WHAT THE TASK ASKS: Check the entries below for lines with "will"; report only how many there are.

Collected data entries
::::::::
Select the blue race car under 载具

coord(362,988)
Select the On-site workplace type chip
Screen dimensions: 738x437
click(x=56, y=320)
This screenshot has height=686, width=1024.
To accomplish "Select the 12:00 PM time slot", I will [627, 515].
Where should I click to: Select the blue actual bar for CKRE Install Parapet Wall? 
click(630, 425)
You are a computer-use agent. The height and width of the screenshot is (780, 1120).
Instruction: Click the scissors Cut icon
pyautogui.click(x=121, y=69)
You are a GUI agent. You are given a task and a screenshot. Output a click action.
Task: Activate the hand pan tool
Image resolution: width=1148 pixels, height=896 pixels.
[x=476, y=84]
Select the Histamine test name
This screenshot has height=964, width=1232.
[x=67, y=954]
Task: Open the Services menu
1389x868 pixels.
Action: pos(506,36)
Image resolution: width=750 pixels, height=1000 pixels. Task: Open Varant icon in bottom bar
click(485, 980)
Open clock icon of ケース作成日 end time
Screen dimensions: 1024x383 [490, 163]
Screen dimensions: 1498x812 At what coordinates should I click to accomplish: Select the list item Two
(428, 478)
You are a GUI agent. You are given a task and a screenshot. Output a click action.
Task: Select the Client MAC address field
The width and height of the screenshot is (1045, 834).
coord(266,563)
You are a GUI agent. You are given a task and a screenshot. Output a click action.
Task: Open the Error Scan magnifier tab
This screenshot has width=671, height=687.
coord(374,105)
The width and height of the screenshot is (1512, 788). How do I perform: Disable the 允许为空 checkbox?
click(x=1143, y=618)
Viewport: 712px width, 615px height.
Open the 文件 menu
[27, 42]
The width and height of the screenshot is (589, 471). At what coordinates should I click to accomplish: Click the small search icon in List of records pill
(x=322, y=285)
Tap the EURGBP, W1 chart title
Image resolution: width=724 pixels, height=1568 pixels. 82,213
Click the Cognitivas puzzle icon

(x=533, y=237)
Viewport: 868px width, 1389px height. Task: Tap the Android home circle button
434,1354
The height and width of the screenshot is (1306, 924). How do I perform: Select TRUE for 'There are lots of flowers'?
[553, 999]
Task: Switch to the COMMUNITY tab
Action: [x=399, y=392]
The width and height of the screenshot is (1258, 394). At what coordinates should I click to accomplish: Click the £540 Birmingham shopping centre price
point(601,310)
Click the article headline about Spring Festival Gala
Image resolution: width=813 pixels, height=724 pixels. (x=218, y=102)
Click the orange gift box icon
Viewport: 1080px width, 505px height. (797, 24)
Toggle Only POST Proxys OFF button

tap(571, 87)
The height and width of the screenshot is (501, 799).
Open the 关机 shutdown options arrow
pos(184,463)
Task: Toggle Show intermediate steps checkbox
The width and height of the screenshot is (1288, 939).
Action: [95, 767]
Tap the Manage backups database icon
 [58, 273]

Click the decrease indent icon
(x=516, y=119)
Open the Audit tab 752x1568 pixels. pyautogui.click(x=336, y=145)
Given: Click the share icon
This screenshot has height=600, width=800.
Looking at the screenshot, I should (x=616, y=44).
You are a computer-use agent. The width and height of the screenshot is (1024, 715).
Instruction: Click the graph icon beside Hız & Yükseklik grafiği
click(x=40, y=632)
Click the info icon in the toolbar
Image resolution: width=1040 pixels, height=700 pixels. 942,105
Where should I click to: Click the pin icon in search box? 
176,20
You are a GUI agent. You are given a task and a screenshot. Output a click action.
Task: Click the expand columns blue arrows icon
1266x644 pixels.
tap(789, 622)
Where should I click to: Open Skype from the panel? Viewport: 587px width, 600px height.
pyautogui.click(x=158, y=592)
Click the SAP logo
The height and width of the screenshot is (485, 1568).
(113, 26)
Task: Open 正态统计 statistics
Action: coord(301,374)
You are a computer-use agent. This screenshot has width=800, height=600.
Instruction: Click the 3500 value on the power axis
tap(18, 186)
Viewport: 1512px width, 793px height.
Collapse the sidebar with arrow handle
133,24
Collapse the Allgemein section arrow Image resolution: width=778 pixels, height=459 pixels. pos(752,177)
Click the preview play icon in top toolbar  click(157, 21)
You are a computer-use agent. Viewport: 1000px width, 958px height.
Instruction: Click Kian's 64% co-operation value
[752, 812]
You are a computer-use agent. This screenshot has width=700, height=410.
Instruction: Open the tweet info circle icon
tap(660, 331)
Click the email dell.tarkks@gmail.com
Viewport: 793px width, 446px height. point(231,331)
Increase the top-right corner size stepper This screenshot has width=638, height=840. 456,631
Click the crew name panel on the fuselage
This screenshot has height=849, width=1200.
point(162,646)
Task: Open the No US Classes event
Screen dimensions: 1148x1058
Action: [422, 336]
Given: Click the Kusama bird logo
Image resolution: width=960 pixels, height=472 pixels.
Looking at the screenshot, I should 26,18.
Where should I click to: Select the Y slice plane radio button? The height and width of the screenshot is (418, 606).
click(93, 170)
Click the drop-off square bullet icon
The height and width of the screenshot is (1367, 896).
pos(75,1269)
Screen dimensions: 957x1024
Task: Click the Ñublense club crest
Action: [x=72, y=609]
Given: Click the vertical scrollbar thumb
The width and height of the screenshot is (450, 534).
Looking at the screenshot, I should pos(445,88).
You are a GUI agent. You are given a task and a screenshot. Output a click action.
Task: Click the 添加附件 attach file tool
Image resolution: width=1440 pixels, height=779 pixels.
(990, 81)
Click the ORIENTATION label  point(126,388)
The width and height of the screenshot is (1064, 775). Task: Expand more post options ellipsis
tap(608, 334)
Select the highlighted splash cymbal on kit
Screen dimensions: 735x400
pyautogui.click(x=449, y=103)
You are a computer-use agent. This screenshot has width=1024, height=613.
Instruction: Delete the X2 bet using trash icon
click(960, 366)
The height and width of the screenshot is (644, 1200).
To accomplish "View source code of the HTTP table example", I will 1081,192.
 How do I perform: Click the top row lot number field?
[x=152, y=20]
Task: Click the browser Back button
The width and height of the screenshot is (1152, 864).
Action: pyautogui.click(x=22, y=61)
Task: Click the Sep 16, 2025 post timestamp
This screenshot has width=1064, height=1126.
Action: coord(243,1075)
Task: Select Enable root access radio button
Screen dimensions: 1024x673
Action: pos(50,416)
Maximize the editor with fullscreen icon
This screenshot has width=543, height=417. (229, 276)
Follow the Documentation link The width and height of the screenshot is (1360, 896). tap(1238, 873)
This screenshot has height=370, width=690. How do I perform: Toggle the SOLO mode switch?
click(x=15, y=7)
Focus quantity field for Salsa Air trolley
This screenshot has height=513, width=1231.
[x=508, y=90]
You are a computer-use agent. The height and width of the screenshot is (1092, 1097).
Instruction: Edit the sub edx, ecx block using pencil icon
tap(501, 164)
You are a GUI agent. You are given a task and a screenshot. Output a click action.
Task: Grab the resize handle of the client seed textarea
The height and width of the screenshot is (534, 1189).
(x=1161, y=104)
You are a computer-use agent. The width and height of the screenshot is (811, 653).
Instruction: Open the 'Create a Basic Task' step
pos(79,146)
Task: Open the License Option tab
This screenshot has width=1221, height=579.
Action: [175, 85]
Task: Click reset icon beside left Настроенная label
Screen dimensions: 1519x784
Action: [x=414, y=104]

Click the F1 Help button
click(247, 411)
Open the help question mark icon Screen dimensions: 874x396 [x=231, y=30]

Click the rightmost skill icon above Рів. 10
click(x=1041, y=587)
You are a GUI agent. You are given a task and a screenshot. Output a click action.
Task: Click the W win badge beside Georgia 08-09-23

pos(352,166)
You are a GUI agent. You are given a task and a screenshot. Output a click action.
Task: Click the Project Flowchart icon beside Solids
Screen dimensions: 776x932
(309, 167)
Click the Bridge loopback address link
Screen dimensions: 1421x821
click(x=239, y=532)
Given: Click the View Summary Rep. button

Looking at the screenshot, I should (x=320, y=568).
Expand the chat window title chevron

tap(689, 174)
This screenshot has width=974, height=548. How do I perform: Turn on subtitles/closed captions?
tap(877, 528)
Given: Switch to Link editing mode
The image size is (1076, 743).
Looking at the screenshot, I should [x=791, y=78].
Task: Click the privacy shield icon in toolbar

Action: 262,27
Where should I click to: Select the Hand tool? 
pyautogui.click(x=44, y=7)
::::::::
EXERCISE RESPONSE: 2